▸ **Problem**
Copy each line of the entries that includes the word "screenshot".

▸ **Records to use**
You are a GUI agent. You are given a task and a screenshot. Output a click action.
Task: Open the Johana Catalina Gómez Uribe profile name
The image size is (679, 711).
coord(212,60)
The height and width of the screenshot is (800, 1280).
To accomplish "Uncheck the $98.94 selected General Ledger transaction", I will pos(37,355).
...
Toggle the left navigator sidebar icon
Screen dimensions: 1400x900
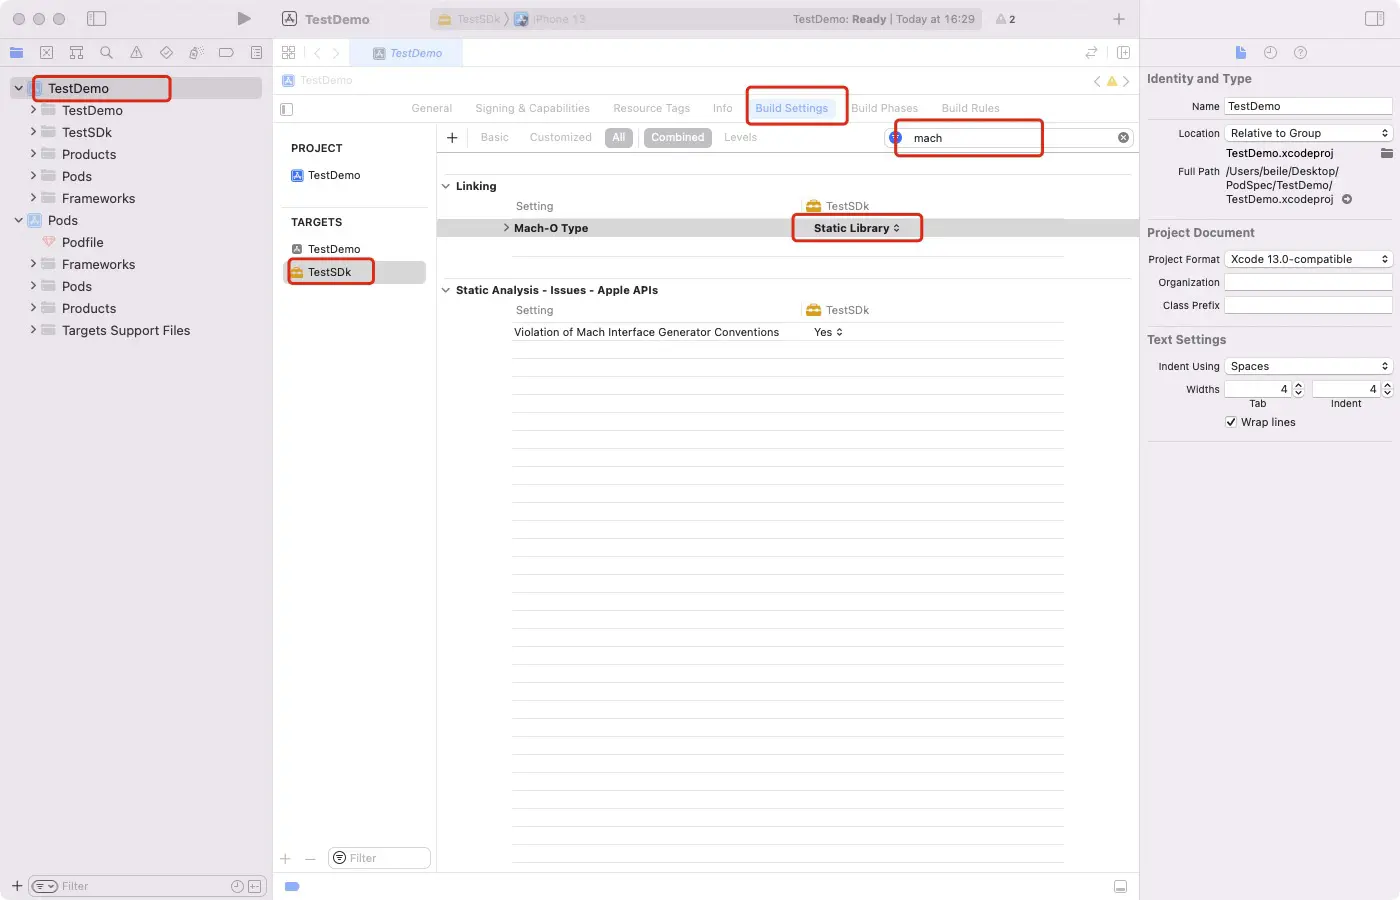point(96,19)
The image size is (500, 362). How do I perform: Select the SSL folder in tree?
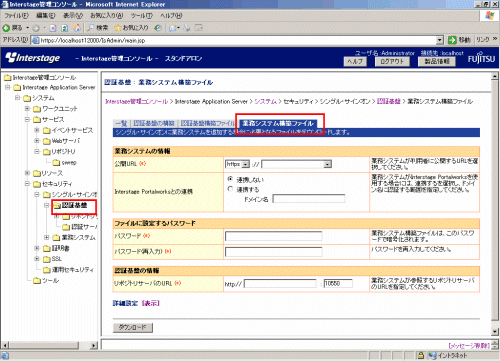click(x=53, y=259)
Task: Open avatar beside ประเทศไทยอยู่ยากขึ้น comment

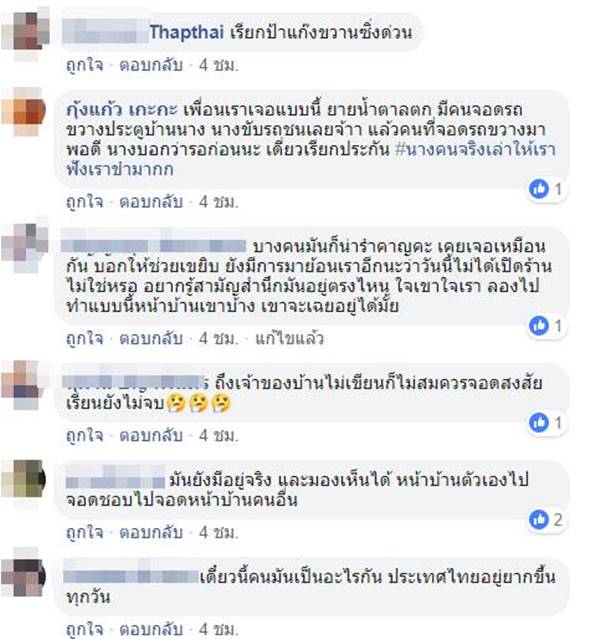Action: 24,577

▸ **Task response**
You are a GUI agent. You are given a task and a screenshot. Output a click action.
The height and width of the screenshot is (800, 1280).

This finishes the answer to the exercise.